Jaksa Agung Muhammad Prasetyo mengikuti rapat kerja bersama Komisi III DPR di Kompleks Parlemen, Senayan, Rabu (12/4). Rapat tersebut membahas berbagai persoalan terkait penanganan tindak pidana yang dilakukan Kejaksaan termasuk penanganan tindak pidana Pemilu yang terjadi pada saat Pemilihan Kepala Daerah Serentak 2017. AKTUAL/Tino Oktaviano
Jaksa Agung Muhammad Prasetyo mengikuti rapat kerja bersama Komisi III DPR di Kompleks Parlemen, Senayan, Rabu (12/4).
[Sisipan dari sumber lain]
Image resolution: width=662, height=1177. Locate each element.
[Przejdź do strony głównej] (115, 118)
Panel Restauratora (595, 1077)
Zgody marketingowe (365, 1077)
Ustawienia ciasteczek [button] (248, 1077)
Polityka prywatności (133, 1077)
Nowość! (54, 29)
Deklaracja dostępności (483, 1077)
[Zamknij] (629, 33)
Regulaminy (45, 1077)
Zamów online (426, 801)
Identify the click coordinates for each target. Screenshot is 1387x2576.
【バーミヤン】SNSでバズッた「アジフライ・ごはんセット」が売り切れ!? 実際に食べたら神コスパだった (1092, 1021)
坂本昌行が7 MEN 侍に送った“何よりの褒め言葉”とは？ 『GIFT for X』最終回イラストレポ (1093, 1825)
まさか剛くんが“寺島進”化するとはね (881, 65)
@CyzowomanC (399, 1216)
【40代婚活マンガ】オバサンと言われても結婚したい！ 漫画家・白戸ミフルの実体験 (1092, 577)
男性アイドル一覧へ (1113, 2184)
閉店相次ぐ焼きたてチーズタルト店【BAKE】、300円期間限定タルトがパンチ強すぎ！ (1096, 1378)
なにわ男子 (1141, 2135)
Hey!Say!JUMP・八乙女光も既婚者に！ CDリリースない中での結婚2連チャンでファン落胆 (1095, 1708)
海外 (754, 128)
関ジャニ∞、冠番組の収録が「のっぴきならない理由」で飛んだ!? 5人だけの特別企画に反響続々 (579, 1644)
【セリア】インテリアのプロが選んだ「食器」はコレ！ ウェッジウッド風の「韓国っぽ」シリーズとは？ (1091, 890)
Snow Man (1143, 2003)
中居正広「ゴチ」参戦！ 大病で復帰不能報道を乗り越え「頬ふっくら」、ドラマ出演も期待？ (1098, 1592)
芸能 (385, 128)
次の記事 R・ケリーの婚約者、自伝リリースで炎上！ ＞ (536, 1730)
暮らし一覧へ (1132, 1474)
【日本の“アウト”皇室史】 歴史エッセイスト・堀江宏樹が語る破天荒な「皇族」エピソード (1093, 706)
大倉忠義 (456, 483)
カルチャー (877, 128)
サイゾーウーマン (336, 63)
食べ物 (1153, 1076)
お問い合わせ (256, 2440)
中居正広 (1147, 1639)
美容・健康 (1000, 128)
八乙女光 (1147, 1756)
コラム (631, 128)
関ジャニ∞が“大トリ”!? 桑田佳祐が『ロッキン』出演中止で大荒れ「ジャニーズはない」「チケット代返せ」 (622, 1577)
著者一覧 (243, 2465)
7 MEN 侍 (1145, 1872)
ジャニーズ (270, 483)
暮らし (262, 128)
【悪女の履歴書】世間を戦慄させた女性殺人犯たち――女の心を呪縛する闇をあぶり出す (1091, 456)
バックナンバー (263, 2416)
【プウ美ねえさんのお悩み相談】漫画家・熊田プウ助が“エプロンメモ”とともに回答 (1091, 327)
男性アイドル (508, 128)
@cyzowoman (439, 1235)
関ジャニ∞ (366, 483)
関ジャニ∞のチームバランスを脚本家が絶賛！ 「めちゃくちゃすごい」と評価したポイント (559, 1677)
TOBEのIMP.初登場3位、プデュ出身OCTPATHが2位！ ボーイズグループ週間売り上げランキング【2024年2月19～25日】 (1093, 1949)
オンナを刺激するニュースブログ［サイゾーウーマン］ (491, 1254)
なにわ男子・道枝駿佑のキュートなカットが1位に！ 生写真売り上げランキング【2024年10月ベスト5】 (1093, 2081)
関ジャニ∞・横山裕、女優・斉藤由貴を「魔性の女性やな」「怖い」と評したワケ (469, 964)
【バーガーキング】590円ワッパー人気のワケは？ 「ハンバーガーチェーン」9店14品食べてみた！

Rapat tersebut membahas berbagai persoalan terkait penanganan tindak pidana yang dilakukan Kejaksaan termasuk penanganan tindak pidana Pemilu yang terjadi pada saat Pemilihan Kepala Daerah Serentak 2017. AKTUAL/Tino Oktaviano

Jakarta, Aktual.com – Peneliti Pusat Studi Hukum dan Kebijakan Indonesia (PSHK), Susanto Miko Ginting, menyatakan sebaiknya Jaksa Agung, HM Prasetyo menerima kenyataan jika memang institusi yang dibawahinya memiliki masalah besar.

Miko menyatakan HM Prasetyo terlalu resisten terhadap penangkapan Kepala kejaksaan Negeri (Kejari) Pamekasan, pada Rabu (2/8).

“Jadi saya kira tidak perlu resisten, justru apa yang terjadi di Pamekasan ini harusnya direspon dengan untuk mendorong percepatan reformasi kejaksaan,” ucap di Miko di kantor Indonesia Corruption Watch (ICW), Jakarta Selatan, Jum’at (4/8).

Sebelumnya, Prasetyo sempat menyatakan bahwa penangkapan Kejari Pamekasan, Rudi Indra Prasetya, tidaklah merepresentasikan institusi Kejaksaan Agung karena dilakukan oleh oknum jaksa. Padahal, menurut Miko, klaim tersebut berbanding terbalik dengan data yang ada.

Selama kepemimpinan Prasetyo, lanjut Miko, seidaknya tercatar lima jaksa yang ditangkap KPK dan dua jaksa yang ditangkap Saber Pungli.

“Sebagai pertanggung jawaban ya harusnya malu ya, dia harus mundur dari jabatannya. Kalau tidak mundur ya artinya tidak tahu malu, Presiden harusnya mengevaluasi kinerjanya,” tegasnya.